──────── MATERIAL TO PROCESS ────────

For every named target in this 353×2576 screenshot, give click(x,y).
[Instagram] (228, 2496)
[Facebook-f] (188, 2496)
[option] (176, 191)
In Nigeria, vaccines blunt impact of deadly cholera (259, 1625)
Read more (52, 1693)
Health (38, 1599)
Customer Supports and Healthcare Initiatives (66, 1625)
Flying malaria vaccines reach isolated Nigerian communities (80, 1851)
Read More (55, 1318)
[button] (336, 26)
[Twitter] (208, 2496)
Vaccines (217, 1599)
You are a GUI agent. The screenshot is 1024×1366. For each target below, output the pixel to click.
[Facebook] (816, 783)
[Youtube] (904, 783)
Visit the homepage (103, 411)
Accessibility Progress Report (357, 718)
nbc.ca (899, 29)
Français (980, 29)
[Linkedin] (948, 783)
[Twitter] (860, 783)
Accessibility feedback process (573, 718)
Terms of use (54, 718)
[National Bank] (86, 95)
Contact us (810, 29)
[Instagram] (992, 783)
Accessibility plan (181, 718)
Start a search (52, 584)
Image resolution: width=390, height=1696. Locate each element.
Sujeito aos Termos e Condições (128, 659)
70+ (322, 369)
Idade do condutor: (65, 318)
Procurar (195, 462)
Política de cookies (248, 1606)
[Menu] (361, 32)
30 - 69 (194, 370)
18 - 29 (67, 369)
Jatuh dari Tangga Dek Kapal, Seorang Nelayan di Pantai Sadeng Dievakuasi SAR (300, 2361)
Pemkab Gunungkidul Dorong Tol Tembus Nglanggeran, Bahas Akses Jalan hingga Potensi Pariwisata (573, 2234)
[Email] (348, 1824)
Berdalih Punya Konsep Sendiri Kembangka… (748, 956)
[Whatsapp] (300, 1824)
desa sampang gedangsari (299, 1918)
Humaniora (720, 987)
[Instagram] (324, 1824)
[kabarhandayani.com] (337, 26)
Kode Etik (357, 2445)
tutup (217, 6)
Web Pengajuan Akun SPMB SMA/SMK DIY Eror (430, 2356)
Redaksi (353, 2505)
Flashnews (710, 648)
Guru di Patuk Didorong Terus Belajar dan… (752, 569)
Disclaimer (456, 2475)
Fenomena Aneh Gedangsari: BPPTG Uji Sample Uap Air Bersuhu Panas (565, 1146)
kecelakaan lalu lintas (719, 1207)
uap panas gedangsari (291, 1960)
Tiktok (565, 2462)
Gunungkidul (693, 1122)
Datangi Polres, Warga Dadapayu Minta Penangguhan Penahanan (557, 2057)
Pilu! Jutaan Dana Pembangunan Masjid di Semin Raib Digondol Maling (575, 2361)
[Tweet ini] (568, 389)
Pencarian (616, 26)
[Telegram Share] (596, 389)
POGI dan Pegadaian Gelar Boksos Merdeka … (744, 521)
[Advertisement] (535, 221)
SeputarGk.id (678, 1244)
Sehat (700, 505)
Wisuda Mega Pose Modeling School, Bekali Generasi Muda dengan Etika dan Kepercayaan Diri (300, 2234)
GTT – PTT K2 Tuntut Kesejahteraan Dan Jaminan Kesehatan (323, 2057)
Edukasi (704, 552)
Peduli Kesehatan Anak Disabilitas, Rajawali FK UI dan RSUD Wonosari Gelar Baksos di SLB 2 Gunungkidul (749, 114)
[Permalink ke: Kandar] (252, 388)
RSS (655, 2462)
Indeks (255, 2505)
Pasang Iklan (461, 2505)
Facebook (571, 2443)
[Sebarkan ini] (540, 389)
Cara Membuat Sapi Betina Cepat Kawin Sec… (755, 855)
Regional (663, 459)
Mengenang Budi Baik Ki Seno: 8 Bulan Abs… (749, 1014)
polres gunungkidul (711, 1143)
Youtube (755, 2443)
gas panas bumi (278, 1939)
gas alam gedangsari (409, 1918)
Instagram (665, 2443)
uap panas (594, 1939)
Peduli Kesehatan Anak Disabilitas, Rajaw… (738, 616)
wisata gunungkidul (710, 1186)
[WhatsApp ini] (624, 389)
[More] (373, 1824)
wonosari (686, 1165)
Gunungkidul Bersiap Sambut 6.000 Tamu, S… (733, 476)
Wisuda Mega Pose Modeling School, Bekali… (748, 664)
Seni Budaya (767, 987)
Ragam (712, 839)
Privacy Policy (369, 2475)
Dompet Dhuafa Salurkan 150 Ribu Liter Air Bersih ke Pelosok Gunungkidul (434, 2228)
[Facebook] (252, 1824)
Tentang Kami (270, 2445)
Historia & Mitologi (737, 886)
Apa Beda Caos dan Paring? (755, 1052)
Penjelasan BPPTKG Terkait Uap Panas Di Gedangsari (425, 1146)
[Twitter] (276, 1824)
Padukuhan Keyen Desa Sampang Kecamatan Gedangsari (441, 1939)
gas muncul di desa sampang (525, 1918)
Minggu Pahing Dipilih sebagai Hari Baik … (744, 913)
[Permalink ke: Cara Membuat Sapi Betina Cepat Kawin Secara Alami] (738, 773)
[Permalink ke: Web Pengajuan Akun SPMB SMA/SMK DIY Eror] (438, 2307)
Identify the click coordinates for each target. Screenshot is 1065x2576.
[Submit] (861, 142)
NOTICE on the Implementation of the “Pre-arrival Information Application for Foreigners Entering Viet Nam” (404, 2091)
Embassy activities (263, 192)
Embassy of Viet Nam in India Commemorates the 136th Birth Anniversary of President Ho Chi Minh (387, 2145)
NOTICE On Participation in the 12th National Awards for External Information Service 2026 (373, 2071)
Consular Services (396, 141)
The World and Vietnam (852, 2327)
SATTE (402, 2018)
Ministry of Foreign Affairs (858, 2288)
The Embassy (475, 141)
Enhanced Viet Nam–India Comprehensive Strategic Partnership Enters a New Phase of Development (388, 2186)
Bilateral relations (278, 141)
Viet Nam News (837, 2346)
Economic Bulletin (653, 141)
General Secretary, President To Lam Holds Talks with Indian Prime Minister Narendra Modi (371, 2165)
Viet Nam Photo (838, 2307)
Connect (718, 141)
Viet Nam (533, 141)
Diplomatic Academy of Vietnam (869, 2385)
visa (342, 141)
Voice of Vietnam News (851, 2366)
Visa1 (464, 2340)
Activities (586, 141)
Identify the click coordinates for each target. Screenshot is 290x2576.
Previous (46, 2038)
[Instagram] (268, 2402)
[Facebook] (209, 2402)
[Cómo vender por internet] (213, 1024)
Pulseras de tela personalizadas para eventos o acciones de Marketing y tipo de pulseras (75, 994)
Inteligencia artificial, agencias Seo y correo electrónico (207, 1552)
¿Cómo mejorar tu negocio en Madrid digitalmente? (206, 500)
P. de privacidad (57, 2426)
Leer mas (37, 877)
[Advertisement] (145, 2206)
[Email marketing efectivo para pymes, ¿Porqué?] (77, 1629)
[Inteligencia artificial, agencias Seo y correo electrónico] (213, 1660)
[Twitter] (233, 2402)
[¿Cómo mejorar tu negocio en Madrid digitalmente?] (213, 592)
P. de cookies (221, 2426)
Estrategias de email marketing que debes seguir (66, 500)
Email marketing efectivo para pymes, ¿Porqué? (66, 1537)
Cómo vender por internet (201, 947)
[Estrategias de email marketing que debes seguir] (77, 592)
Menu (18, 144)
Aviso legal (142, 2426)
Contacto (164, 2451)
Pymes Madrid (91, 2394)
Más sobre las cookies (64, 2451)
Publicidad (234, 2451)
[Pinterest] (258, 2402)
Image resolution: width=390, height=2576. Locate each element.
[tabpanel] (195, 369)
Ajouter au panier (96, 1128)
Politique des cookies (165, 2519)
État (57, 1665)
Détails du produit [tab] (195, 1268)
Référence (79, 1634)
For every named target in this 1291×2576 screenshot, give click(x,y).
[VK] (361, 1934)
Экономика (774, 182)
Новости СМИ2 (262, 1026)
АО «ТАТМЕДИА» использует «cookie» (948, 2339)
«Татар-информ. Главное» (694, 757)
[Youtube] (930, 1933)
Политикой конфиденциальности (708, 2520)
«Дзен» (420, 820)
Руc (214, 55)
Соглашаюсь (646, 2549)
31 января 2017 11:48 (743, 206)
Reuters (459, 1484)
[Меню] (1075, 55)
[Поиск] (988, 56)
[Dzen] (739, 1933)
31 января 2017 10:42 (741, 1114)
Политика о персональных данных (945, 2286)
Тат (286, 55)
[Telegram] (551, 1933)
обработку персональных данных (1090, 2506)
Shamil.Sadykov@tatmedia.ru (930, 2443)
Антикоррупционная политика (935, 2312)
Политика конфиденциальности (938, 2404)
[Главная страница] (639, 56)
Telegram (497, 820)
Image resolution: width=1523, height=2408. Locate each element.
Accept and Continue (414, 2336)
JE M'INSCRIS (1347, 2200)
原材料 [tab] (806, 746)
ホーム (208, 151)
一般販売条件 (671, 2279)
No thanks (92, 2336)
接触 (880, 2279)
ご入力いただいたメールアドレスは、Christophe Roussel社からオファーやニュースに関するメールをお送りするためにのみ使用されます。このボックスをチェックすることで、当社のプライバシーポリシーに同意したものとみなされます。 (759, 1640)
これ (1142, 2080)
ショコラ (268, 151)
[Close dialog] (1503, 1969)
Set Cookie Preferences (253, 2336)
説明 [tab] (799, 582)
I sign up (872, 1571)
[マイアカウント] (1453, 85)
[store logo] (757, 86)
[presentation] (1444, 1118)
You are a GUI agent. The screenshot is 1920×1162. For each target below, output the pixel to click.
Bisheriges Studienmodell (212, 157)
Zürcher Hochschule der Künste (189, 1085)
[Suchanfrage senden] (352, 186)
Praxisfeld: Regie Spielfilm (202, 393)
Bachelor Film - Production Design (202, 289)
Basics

────────

→ WORK TO COMPLETE
From the listing above, the lines starting with the one that has "Contact us (810, 29)" and running through the one that has "[Email] (348, 1824)" should be copied exactly, ends included.

→ TASK ANSWER
Contact us (810, 29)
[Instagram] (992, 783)
Accessibility plan (181, 718)
Start a search (52, 584)
Image resolution: width=390, height=1696. Locate each element.
Sujeito aos Termos e Condições (128, 659)
70+ (322, 369)
Idade do condutor: (65, 318)
Procurar (195, 462)
Política de cookies (248, 1606)
[Menu] (361, 32)
30 - 69 (194, 370)
18 - 29 (67, 369)
Jatuh dari Tangga Dek Kapal, Seorang Nelayan di Pantai Sadeng Dievakuasi SAR (300, 2361)
Pemkab Gunungkidul Dorong Tol Tembus Nglanggeran, Bahas Akses Jalan hingga Potensi Pariwisata (573, 2234)
[Email] (348, 1824)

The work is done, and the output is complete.